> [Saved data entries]
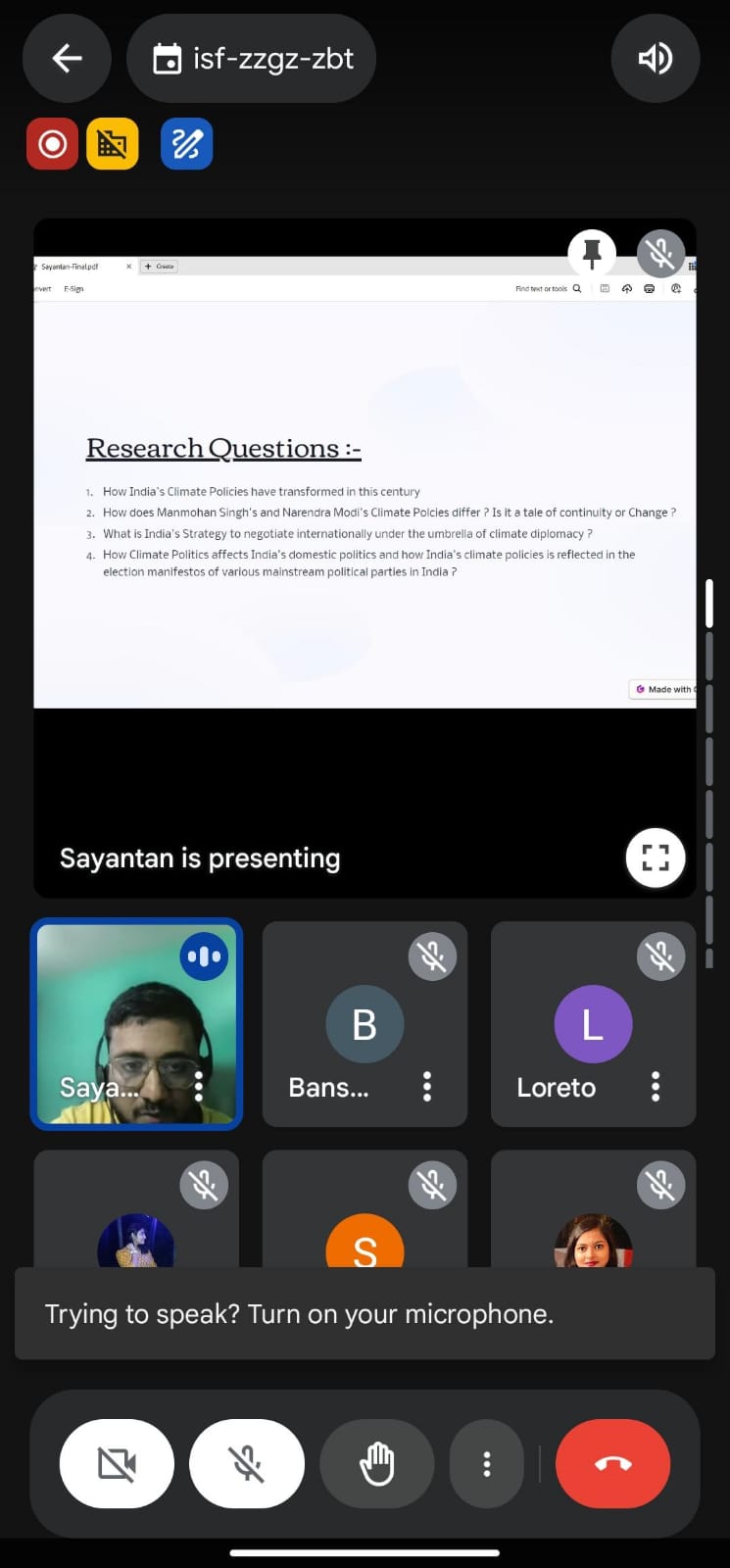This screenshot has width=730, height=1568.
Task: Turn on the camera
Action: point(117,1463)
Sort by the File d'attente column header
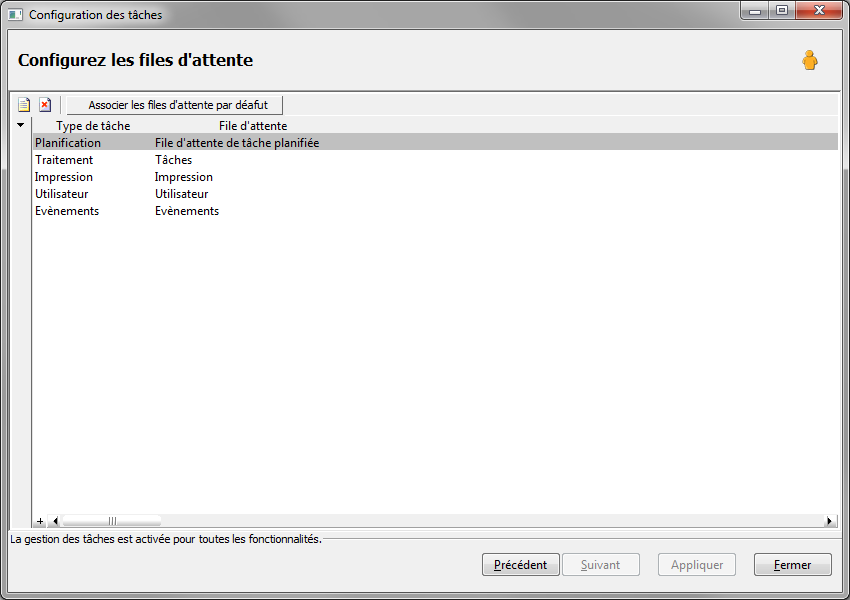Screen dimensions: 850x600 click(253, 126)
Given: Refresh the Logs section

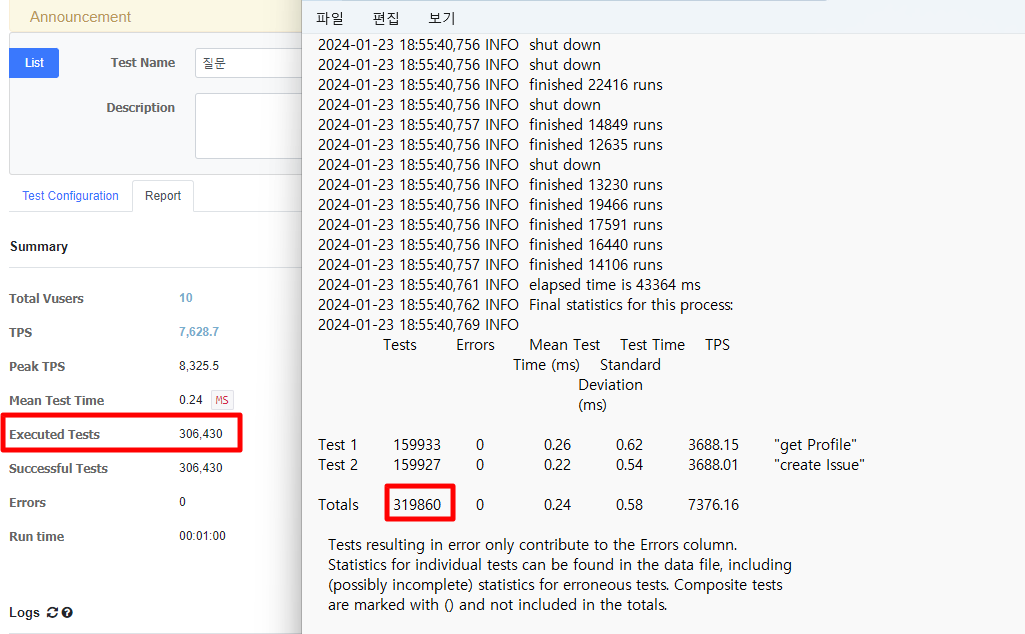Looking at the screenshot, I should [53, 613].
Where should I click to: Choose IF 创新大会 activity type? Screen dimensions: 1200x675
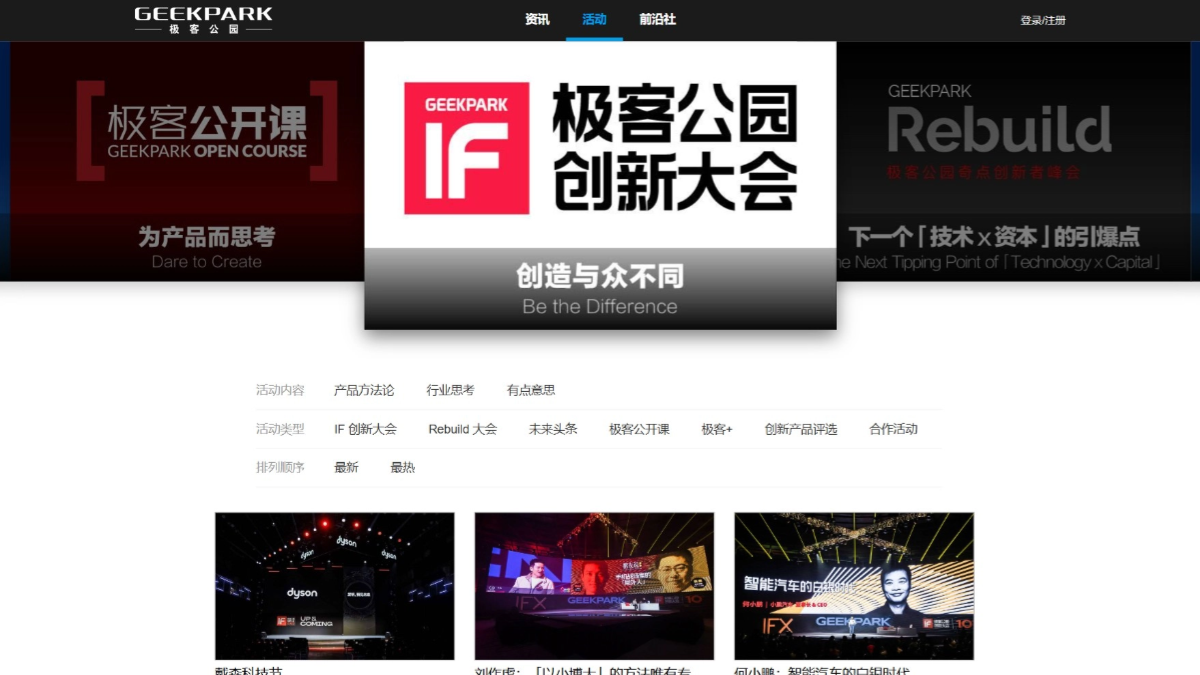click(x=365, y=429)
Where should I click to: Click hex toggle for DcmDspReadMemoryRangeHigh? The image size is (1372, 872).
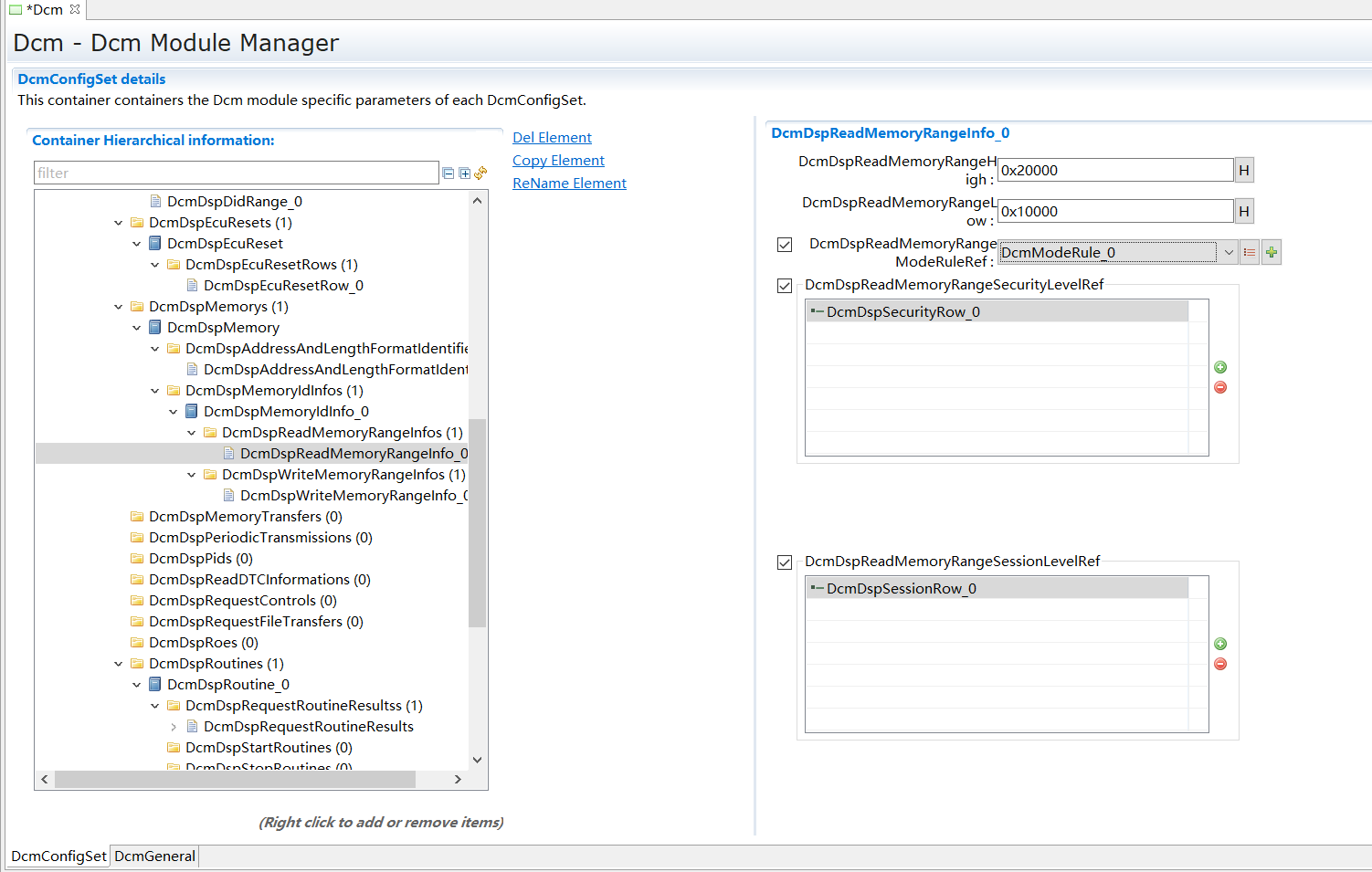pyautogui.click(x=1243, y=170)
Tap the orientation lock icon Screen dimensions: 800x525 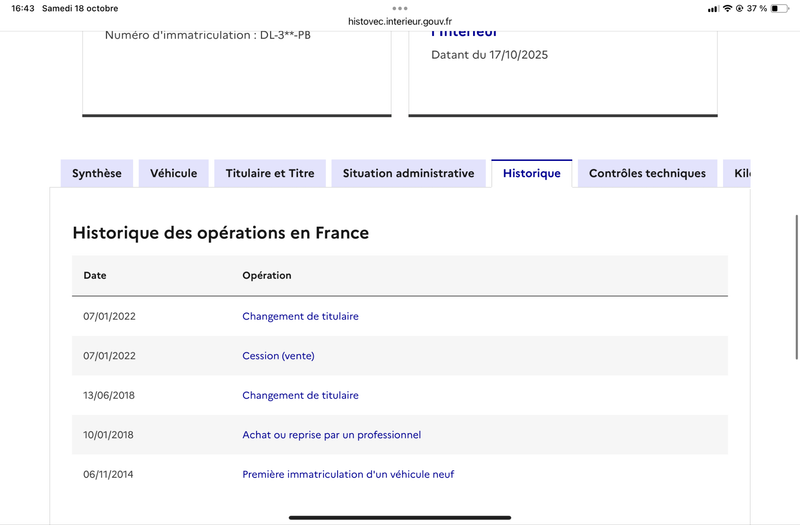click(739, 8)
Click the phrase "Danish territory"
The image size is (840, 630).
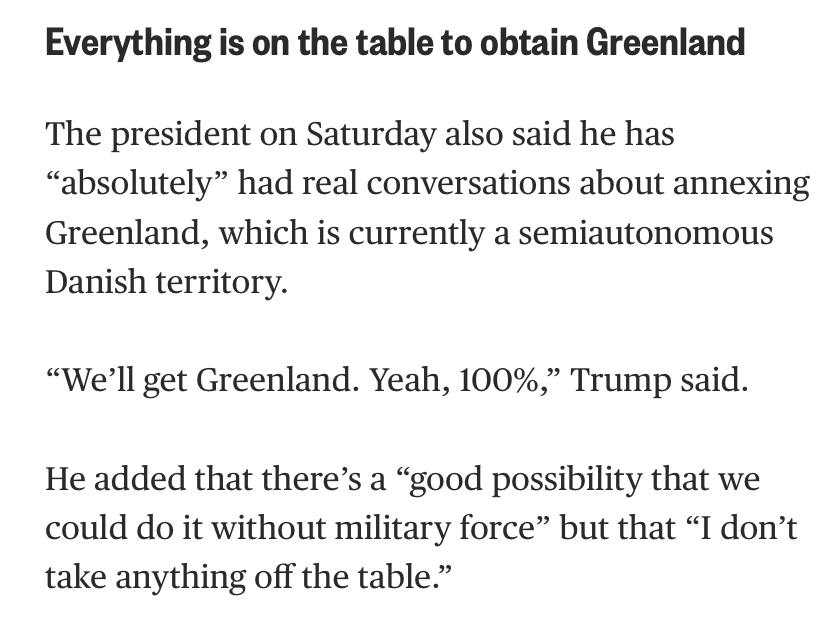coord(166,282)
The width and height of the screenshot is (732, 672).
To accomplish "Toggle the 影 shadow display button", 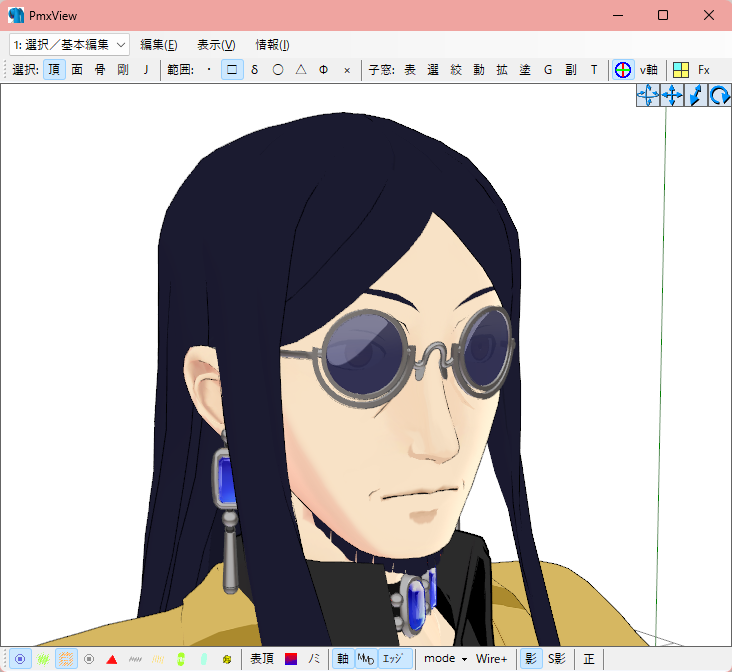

> [PROBLEM STATEMENT] Copy exactly and only this span: the line with "Click the phrase" through the final line of the entries, both ends included, with the pictures left out.

> [YOUR SOLUTION]
Click the phrase "Danish territory"
The image size is (840, 630).
coord(166,282)
The width and height of the screenshot is (732, 672).
To accomplish "Toggle the 影 shadow display button", 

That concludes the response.